I tried an EC2 start instance script with oneadmin user and a core user, and script works.
Then I tried with users, declared in LDAP, and we have error "User not authorized":
-- Calling x.x.x.x. with user osallou
-- Create an image --
Error: User not authorized
#1 Updated by Daniel Molina over 7 years ago
LDAP authentication is not supported out-of-the-box in EC2 (nor OCCI). The EC2 authentication generates a token using the site endpoint, username, password ... This token is also generated in the server side and compared, but the user password is not available in the server side, so the signature cannot be generated.

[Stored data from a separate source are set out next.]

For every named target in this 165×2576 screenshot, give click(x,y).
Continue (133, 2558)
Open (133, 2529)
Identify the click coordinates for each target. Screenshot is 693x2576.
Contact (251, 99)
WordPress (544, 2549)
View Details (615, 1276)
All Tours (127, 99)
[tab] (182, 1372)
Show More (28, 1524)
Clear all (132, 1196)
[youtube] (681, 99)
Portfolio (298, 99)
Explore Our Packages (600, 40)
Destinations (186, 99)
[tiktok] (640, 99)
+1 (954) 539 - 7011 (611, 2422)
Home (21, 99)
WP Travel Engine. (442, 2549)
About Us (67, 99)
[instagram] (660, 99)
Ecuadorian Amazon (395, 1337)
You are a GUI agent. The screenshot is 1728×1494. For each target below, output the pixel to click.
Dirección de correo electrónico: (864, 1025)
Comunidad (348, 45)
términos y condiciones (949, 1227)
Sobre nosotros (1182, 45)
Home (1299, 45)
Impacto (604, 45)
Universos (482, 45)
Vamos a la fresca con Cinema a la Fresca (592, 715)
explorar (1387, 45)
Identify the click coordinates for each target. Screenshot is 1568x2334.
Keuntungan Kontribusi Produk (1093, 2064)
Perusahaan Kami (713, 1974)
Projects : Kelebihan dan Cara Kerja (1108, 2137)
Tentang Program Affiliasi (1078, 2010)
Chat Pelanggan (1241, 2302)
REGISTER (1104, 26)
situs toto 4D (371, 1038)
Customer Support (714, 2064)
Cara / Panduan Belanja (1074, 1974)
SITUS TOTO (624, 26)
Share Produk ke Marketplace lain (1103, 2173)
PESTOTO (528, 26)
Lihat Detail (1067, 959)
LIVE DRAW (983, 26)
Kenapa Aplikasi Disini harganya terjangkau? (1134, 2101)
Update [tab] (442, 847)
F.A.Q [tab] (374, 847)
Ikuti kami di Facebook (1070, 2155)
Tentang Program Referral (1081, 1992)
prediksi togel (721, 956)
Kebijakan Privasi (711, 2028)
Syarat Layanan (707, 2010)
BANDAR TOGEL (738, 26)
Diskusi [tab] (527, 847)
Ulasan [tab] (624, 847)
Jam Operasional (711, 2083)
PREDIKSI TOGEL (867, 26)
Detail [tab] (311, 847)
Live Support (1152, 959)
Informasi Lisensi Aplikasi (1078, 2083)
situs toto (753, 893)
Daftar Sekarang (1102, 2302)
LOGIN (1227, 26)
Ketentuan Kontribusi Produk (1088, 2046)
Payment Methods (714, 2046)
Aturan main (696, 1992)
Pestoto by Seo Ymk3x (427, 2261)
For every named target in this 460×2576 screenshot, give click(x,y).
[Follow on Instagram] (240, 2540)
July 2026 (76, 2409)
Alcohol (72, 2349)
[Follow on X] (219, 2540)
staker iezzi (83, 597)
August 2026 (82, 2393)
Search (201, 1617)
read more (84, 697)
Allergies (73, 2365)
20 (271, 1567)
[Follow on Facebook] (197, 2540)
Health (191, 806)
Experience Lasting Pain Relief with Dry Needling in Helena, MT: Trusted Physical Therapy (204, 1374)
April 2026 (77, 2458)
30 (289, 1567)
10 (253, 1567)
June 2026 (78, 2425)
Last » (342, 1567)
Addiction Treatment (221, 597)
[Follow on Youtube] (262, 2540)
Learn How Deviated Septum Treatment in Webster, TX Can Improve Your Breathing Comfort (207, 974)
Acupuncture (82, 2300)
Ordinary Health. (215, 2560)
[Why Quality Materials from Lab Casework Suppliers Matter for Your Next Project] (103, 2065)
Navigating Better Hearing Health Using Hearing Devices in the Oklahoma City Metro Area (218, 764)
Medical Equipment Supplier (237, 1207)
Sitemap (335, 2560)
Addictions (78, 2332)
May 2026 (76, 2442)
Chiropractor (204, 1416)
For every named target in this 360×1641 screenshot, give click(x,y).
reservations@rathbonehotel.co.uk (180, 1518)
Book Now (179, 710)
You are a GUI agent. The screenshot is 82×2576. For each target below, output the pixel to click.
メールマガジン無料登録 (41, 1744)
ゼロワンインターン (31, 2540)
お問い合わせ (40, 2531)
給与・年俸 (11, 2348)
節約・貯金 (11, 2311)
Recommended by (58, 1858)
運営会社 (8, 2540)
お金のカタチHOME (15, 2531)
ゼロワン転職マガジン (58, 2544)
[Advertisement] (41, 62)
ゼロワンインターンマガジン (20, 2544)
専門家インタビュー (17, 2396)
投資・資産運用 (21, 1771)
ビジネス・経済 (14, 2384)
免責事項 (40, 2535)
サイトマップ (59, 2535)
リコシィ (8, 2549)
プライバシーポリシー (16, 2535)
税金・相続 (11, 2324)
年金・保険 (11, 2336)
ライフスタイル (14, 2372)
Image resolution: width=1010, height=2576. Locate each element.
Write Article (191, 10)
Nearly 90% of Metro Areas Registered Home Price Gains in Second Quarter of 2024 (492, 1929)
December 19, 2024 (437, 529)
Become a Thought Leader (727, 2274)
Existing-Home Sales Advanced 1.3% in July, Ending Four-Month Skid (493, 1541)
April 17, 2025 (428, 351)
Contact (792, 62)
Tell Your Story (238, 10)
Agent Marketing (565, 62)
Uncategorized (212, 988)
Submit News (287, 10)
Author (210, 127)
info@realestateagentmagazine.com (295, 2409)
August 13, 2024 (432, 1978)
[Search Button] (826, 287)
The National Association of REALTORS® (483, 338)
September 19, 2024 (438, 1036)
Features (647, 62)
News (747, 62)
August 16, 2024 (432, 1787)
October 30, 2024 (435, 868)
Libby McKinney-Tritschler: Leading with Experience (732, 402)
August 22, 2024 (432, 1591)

In OpenNebula 3.4 a new CloudAuth was included for Susntone to use the OpenNebula core drivers such as LDAP, ssh... but it can be also used with the rest of the cloud servers
This method (OpenNebulaCloudAuth) will retrieve the user information from the basic auth header and will send it to OpenNebula. Therefore if the EC2 request includes this header (user:password) the user can be authenticated using the LDAP driver. This would require to modify the clients to include this information and enable this auth method inside the econe.conf file (:auth: opennebula).
Other options to support the LDAP authentication in EC2 are:
1. Save the LDAP password in the OpenNebula DB. The signature will be generated using this password and if it matchs it will be sent to the LDAP driver to authenticate with the LDAP server.
2. Include a new attribute (i.e.: cloud_key) in the LDAP tree, the user will provide this attribute in the client side to generate the signature. In the server side a special user will be required to retrieve the cloud_key of the specified user from the LDAP tree.
Both methods would require to develop a new LDAPCloudAuth
If you think this feature is necessary we can consider it for the next release.
#2 Updated by olivier sallou over 7 years ago
I gonna remove ldap usage in this case.
But it is a kind of issue. Getting LDAP support is really nice in case of an organization, but if users cannot use the EC2 interface, it is less usefull....
Saving LDAP password in open nebula is useless, there would be no sync with use password management. Using a special key in the LDAP tree could be a nice feature.